# Task instructions
Would you transcribe the records word for word, please?

◆ ◆ ◆

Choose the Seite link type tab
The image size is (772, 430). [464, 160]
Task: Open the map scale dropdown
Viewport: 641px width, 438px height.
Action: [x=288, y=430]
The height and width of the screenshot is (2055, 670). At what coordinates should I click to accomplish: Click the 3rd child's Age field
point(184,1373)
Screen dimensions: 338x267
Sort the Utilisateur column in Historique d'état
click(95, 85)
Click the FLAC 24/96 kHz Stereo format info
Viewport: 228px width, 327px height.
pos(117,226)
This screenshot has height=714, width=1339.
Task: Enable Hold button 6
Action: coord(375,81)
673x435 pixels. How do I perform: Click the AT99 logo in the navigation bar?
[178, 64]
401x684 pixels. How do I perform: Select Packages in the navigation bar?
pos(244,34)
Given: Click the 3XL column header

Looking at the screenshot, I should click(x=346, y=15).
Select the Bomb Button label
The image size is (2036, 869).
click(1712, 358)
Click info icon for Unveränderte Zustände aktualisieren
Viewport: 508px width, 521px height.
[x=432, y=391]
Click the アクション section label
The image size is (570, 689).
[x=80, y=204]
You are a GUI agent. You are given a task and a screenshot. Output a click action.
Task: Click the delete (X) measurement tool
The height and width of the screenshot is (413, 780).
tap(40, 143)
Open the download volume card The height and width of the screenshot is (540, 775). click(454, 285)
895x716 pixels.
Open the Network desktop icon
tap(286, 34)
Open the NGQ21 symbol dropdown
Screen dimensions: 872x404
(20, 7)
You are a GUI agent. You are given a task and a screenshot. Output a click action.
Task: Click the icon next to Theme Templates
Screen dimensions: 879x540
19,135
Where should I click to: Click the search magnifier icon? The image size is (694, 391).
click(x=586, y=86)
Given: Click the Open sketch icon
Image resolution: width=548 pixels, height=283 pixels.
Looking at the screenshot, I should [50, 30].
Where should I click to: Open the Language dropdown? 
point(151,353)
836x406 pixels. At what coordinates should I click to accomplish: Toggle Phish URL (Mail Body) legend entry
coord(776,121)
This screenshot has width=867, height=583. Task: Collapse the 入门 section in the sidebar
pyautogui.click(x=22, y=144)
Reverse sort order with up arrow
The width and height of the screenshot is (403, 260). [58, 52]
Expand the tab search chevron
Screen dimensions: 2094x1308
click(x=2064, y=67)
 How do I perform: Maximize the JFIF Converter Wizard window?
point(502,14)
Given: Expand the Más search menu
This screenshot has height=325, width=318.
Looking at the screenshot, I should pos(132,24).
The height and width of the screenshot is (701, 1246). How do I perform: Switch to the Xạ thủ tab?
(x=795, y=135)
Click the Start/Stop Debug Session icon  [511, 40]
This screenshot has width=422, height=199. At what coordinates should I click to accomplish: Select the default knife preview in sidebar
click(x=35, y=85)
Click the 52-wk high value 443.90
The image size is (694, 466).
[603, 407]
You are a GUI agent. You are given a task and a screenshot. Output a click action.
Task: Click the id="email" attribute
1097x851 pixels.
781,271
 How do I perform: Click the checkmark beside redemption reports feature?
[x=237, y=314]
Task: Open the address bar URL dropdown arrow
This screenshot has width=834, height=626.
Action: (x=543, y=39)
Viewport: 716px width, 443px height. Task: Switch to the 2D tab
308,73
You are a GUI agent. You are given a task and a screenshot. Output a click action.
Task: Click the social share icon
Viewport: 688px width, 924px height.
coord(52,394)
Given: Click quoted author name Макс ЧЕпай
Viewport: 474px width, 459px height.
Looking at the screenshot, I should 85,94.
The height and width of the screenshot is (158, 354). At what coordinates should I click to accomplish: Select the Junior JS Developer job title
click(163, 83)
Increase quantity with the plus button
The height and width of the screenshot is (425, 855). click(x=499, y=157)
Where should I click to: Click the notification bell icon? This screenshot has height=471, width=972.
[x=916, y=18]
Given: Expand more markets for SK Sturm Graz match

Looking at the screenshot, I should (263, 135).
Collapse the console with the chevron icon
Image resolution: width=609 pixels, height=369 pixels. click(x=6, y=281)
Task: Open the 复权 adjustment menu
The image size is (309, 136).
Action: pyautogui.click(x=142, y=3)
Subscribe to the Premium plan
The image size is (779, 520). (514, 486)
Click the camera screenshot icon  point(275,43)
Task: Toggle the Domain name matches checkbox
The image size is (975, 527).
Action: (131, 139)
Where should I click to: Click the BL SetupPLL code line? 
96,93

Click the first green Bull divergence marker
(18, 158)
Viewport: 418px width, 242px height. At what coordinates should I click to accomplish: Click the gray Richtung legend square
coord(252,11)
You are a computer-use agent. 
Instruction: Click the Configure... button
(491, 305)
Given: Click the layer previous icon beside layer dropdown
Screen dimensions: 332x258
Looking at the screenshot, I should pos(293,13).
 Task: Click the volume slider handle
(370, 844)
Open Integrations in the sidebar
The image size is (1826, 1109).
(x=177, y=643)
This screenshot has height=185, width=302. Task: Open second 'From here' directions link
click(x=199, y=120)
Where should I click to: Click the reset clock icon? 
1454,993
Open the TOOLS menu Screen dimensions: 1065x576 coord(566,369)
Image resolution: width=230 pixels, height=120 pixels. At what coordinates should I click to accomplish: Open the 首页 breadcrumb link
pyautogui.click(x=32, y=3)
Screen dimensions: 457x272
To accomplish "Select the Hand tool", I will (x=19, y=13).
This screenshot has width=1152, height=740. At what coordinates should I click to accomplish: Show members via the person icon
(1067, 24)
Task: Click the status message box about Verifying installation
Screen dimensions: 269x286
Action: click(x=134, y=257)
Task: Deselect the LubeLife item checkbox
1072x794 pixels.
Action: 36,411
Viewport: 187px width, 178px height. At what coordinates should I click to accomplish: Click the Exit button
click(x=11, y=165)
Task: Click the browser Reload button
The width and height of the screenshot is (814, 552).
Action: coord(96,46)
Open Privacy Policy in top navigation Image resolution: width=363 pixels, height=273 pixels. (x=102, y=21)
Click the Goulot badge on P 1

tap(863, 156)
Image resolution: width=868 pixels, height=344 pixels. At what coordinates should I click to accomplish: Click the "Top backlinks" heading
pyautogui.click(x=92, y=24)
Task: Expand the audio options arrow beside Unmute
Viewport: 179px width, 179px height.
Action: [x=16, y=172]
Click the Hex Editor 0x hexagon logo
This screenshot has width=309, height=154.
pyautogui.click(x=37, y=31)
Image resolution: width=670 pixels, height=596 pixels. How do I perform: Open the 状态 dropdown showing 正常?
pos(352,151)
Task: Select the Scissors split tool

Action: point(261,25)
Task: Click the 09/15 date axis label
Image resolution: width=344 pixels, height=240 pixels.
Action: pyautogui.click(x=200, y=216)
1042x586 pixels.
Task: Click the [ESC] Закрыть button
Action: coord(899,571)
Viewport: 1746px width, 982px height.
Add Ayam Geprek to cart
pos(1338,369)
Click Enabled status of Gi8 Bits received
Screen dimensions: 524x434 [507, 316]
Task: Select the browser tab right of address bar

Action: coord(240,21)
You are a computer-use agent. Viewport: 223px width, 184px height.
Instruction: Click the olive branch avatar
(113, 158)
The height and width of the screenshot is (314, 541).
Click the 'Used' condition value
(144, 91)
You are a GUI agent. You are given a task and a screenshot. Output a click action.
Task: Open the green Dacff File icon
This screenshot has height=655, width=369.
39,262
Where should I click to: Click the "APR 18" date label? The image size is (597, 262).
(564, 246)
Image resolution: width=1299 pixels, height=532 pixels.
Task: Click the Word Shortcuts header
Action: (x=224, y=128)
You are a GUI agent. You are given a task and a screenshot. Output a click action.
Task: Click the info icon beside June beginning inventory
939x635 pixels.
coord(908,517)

◆ ◆ ◆

# Task output
Choose the Seite link type tab
The image size is (772, 430). [464, 160]
Task: Open the map scale dropdown
Viewport: 641px width, 438px height.
Action: [x=288, y=430]
The height and width of the screenshot is (2055, 670). At what coordinates should I click to accomplish: Click the 3rd child's Age field
point(184,1373)
Screen dimensions: 338x267
Sort the Utilisateur column in Historique d'état
click(95, 85)
Click the FLAC 24/96 kHz Stereo format info
Viewport: 228px width, 327px height.
pos(117,226)
This screenshot has height=714, width=1339.
Task: Enable Hold button 6
Action: coord(375,81)
673x435 pixels. How do I perform: Click the AT99 logo in the navigation bar?
[178, 64]
401x684 pixels. How do I perform: Select Packages in the navigation bar?
pos(244,34)
Given: Click the 3XL column header

Looking at the screenshot, I should click(x=346, y=15).
Select the Bomb Button label
The image size is (2036, 869).
click(1712, 358)
Click info icon for Unveränderte Zustände aktualisieren
Viewport: 508px width, 521px height.
[x=432, y=391]
Click the アクション section label
The image size is (570, 689).
[x=80, y=204]
You are a GUI agent. You are given a task and a screenshot. Output a click action.
Task: Click the delete (X) measurement tool
The height and width of the screenshot is (413, 780).
tap(40, 143)
Open the download volume card The height and width of the screenshot is (540, 775). click(454, 285)
895x716 pixels.
Open the Network desktop icon
tap(286, 34)
Open the NGQ21 symbol dropdown
Screen dimensions: 872x404
(20, 7)
You are a GUI agent. You are given a task and a screenshot. Output a click action.
Task: Click the icon next to Theme Templates
Screen dimensions: 879x540
19,135
Where should I click to: Click the search magnifier icon? The image size is (694, 391).
click(x=586, y=86)
Given: Click the Open sketch icon
Image resolution: width=548 pixels, height=283 pixels.
Looking at the screenshot, I should [50, 30].
Where should I click to: Open the Language dropdown? 
point(151,353)
836x406 pixels. At what coordinates should I click to accomplish: Toggle Phish URL (Mail Body) legend entry
coord(776,121)
This screenshot has width=867, height=583. Task: Collapse the 入门 section in the sidebar
pyautogui.click(x=22, y=144)
Reverse sort order with up arrow
The width and height of the screenshot is (403, 260). [58, 52]
Expand the tab search chevron
Screen dimensions: 2094x1308
click(x=2064, y=67)
 How do I perform: Maximize the JFIF Converter Wizard window?
point(502,14)
Given: Expand the Más search menu
This screenshot has height=325, width=318.
Looking at the screenshot, I should pos(132,24).
The height and width of the screenshot is (701, 1246). How do I perform: Switch to the Xạ thủ tab?
(x=795, y=135)
Click the Start/Stop Debug Session icon  [511, 40]
This screenshot has width=422, height=199. At what coordinates should I click to accomplish: Select the default knife preview in sidebar
click(x=35, y=85)
Click the 52-wk high value 443.90
The image size is (694, 466).
[603, 407]
You are a GUI agent. You are given a task and a screenshot. Output a click action.
Task: Click the id="email" attribute
1097x851 pixels.
781,271
 How do I perform: Click the checkmark beside redemption reports feature?
[x=237, y=314]
Task: Open the address bar URL dropdown arrow
This screenshot has width=834, height=626.
Action: (x=543, y=39)
Viewport: 716px width, 443px height. Task: Switch to the 2D tab
308,73
You are a GUI agent. You are given a task and a screenshot. Output a click action.
Task: Click the social share icon
Viewport: 688px width, 924px height.
coord(52,394)
Given: Click quoted author name Макс ЧЕпай
Viewport: 474px width, 459px height.
Looking at the screenshot, I should 85,94.
The height and width of the screenshot is (158, 354). At what coordinates should I click to accomplish: Select the Junior JS Developer job title
click(163, 83)
Increase quantity with the plus button
The height and width of the screenshot is (425, 855). click(x=499, y=157)
Where should I click to: Click the notification bell icon? This screenshot has height=471, width=972.
[x=916, y=18]
Given: Expand more markets for SK Sturm Graz match

Looking at the screenshot, I should (263, 135).
Collapse the console with the chevron icon
Image resolution: width=609 pixels, height=369 pixels. click(x=6, y=281)
Task: Open the 复权 adjustment menu
The image size is (309, 136).
Action: pyautogui.click(x=142, y=3)
Subscribe to the Premium plan
The image size is (779, 520). (514, 486)
Click the camera screenshot icon  point(275,43)
Task: Toggle the Domain name matches checkbox
The image size is (975, 527).
Action: (131, 139)
Where should I click to: Click the BL SetupPLL code line? 
96,93

Click the first green Bull divergence marker
(18, 158)
Viewport: 418px width, 242px height. At what coordinates should I click to accomplish: Click the gray Richtung legend square
coord(252,11)
You are a computer-use agent. 
Instruction: Click the Configure... button
(491, 305)
Given: Click the layer previous icon beside layer dropdown
Screen dimensions: 332x258
Looking at the screenshot, I should pos(293,13).
 Task: Click the volume slider handle
(370, 844)
Open Integrations in the sidebar
The image size is (1826, 1109).
(x=177, y=643)
This screenshot has height=185, width=302. Task: Open second 'From here' directions link
click(x=199, y=120)
Where should I click to: Click the reset clock icon? 
1454,993
Open the TOOLS menu Screen dimensions: 1065x576 coord(566,369)
Image resolution: width=230 pixels, height=120 pixels. At what coordinates should I click to accomplish: Open the 首页 breadcrumb link
pyautogui.click(x=32, y=3)
Screen dimensions: 457x272
To accomplish "Select the Hand tool", I will (x=19, y=13).
This screenshot has width=1152, height=740. At what coordinates should I click to accomplish: Show members via the person icon
(1067, 24)
Task: Click the status message box about Verifying installation
Screen dimensions: 269x286
Action: click(x=134, y=257)
Task: Deselect the LubeLife item checkbox
1072x794 pixels.
Action: 36,411
Viewport: 187px width, 178px height. At what coordinates should I click to accomplish: Click the Exit button
click(x=11, y=165)
Task: Click the browser Reload button
The width and height of the screenshot is (814, 552).
Action: coord(96,46)
Open Privacy Policy in top navigation Image resolution: width=363 pixels, height=273 pixels. (x=102, y=21)
Click the Goulot badge on P 1

tap(863, 156)
Image resolution: width=868 pixels, height=344 pixels. At what coordinates should I click to accomplish: Click the "Top backlinks" heading
pyautogui.click(x=92, y=24)
Task: Expand the audio options arrow beside Unmute
Viewport: 179px width, 179px height.
Action: [x=16, y=172]
Click the Hex Editor 0x hexagon logo
This screenshot has width=309, height=154.
pyautogui.click(x=37, y=31)
Image resolution: width=670 pixels, height=596 pixels. How do I perform: Open the 状态 dropdown showing 正常?
pos(352,151)
Task: Select the Scissors split tool

Action: point(261,25)
Task: Click the 09/15 date axis label
Image resolution: width=344 pixels, height=240 pixels.
Action: pyautogui.click(x=200, y=216)
1042x586 pixels.
Task: Click the [ESC] Закрыть button
Action: coord(899,571)
Viewport: 1746px width, 982px height.
Add Ayam Geprek to cart
pos(1338,369)
Click Enabled status of Gi8 Bits received
Screen dimensions: 524x434 [507, 316]
Task: Select the browser tab right of address bar

Action: coord(240,21)
You are a computer-use agent. Viewport: 223px width, 184px height.
Instruction: Click the olive branch avatar
(113, 158)
The height and width of the screenshot is (314, 541).
Click the 'Used' condition value
(144, 91)
You are a GUI agent. You are given a task and a screenshot. Output a click action.
Task: Open the green Dacff File icon
This screenshot has height=655, width=369.
39,262
Where should I click to: Click the "APR 18" date label? The image size is (597, 262).
(564, 246)
Image resolution: width=1299 pixels, height=532 pixels.
Task: Click the Word Shortcuts header
Action: (x=224, y=128)
You are a GUI agent. You are given a task and a screenshot. Output a click action.
Task: Click the info icon beside June beginning inventory
939x635 pixels.
coord(908,517)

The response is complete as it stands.